-------- Data rows --------

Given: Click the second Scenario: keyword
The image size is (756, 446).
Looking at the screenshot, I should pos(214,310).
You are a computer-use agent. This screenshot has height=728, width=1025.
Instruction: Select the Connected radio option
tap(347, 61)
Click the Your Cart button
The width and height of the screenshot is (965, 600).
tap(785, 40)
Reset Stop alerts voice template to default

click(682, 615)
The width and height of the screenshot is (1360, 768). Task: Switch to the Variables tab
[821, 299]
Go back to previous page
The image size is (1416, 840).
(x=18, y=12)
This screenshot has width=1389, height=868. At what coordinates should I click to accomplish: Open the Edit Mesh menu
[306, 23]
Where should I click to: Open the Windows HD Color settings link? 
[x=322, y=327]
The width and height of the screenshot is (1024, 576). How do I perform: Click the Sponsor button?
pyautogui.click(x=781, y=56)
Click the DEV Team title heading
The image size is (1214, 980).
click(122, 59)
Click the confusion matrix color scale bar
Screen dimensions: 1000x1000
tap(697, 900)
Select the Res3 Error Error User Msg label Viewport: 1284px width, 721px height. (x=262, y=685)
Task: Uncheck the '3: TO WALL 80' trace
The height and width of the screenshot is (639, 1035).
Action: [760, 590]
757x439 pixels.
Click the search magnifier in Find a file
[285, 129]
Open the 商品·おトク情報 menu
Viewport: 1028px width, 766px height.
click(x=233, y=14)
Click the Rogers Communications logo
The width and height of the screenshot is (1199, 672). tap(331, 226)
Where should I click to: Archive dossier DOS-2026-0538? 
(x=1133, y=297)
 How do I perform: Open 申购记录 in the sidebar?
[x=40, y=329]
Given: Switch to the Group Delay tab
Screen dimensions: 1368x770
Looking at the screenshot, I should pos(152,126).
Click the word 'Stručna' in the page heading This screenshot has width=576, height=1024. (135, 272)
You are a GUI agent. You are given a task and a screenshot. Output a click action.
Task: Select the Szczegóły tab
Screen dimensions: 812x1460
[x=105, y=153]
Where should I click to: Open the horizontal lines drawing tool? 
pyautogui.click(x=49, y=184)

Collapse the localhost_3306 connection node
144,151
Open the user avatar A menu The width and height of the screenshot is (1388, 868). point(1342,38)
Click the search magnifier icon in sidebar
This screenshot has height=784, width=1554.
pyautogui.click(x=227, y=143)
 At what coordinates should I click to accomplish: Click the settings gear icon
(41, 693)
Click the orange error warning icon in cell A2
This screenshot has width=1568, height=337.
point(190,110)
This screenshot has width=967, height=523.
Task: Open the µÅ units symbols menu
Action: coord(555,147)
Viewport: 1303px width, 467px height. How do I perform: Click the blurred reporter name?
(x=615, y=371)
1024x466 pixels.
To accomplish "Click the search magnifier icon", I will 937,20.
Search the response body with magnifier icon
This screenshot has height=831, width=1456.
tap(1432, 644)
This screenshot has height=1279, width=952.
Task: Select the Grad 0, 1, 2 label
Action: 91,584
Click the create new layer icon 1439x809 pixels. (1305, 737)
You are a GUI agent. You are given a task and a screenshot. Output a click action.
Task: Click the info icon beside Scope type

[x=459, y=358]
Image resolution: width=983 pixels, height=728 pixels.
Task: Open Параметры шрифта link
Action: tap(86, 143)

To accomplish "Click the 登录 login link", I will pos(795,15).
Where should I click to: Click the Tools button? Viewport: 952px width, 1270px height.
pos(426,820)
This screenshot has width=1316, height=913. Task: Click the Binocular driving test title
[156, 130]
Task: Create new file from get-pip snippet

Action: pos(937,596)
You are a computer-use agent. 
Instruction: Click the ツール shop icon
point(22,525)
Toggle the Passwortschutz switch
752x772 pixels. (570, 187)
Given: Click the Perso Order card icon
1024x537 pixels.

--------

Copy out every one of the items above, line for line, without changing anything.

▶ [Answer to the exercise]:
Given: Click the second Scenario: keyword
The image size is (756, 446).
Looking at the screenshot, I should pos(214,310).
You are a computer-use agent. This screenshot has height=728, width=1025.
Instruction: Select the Connected radio option
tap(347, 61)
Click the Your Cart button
The width and height of the screenshot is (965, 600).
tap(785, 40)
Reset Stop alerts voice template to default

click(682, 615)
The width and height of the screenshot is (1360, 768). Task: Switch to the Variables tab
[821, 299]
Go back to previous page
The image size is (1416, 840).
(x=18, y=12)
This screenshot has width=1389, height=868. At what coordinates should I click to accomplish: Open the Edit Mesh menu
[306, 23]
Where should I click to: Open the Windows HD Color settings link? 
[x=322, y=327]
The width and height of the screenshot is (1024, 576). How do I perform: Click the Sponsor button?
pyautogui.click(x=781, y=56)
Click the DEV Team title heading
The image size is (1214, 980).
click(122, 59)
Click the confusion matrix color scale bar
Screen dimensions: 1000x1000
tap(697, 900)
Select the Res3 Error Error User Msg label Viewport: 1284px width, 721px height. (x=262, y=685)
Task: Uncheck the '3: TO WALL 80' trace
The height and width of the screenshot is (639, 1035).
Action: [760, 590]
757x439 pixels.
Click the search magnifier in Find a file
[285, 129]
Open the 商品·おトク情報 menu
Viewport: 1028px width, 766px height.
click(x=233, y=14)
Click the Rogers Communications logo
The width and height of the screenshot is (1199, 672). tap(331, 226)
Where should I click to: Archive dossier DOS-2026-0538? 
(x=1133, y=297)
 How do I perform: Open 申购记录 in the sidebar?
[x=40, y=329]
Given: Switch to the Group Delay tab
Screen dimensions: 1368x770
Looking at the screenshot, I should pos(152,126).
Click the word 'Stručna' in the page heading This screenshot has width=576, height=1024. (135, 272)
You are a GUI agent. You are given a task and a screenshot. Output a click action.
Task: Select the Szczegóły tab
Screen dimensions: 812x1460
[x=105, y=153]
Where should I click to: Open the horizontal lines drawing tool? 
pyautogui.click(x=49, y=184)

Collapse the localhost_3306 connection node
144,151
Open the user avatar A menu The width and height of the screenshot is (1388, 868). point(1342,38)
Click the search magnifier icon in sidebar
This screenshot has height=784, width=1554.
pyautogui.click(x=227, y=143)
 At what coordinates should I click to accomplish: Click the settings gear icon
(41, 693)
Click the orange error warning icon in cell A2
This screenshot has width=1568, height=337.
point(190,110)
This screenshot has width=967, height=523.
Task: Open the µÅ units symbols menu
Action: coord(555,147)
Viewport: 1303px width, 467px height. How do I perform: Click the blurred reporter name?
(x=615, y=371)
1024x466 pixels.
To accomplish "Click the search magnifier icon", I will 937,20.
Search the response body with magnifier icon
This screenshot has height=831, width=1456.
tap(1432, 644)
This screenshot has height=1279, width=952.
Task: Select the Grad 0, 1, 2 label
Action: 91,584
Click the create new layer icon 1439x809 pixels. (1305, 737)
You are a GUI agent. You are given a task and a screenshot. Output a click action.
Task: Click the info icon beside Scope type

[x=459, y=358]
Image resolution: width=983 pixels, height=728 pixels.
Task: Open Параметры шрифта link
Action: tap(86, 143)

To accomplish "Click the 登录 login link", I will pos(795,15).
Where should I click to: Click the Tools button? Viewport: 952px width, 1270px height.
pos(426,820)
This screenshot has width=1316, height=913. Task: Click the Binocular driving test title
[156, 130]
Task: Create new file from get-pip snippet

Action: pos(937,596)
You are a computer-use agent. 
Instruction: Click the ツール shop icon
point(22,525)
Toggle the Passwortschutz switch
752x772 pixels. (570, 187)
Given: Click the Perso Order card icon
1024x537 pixels.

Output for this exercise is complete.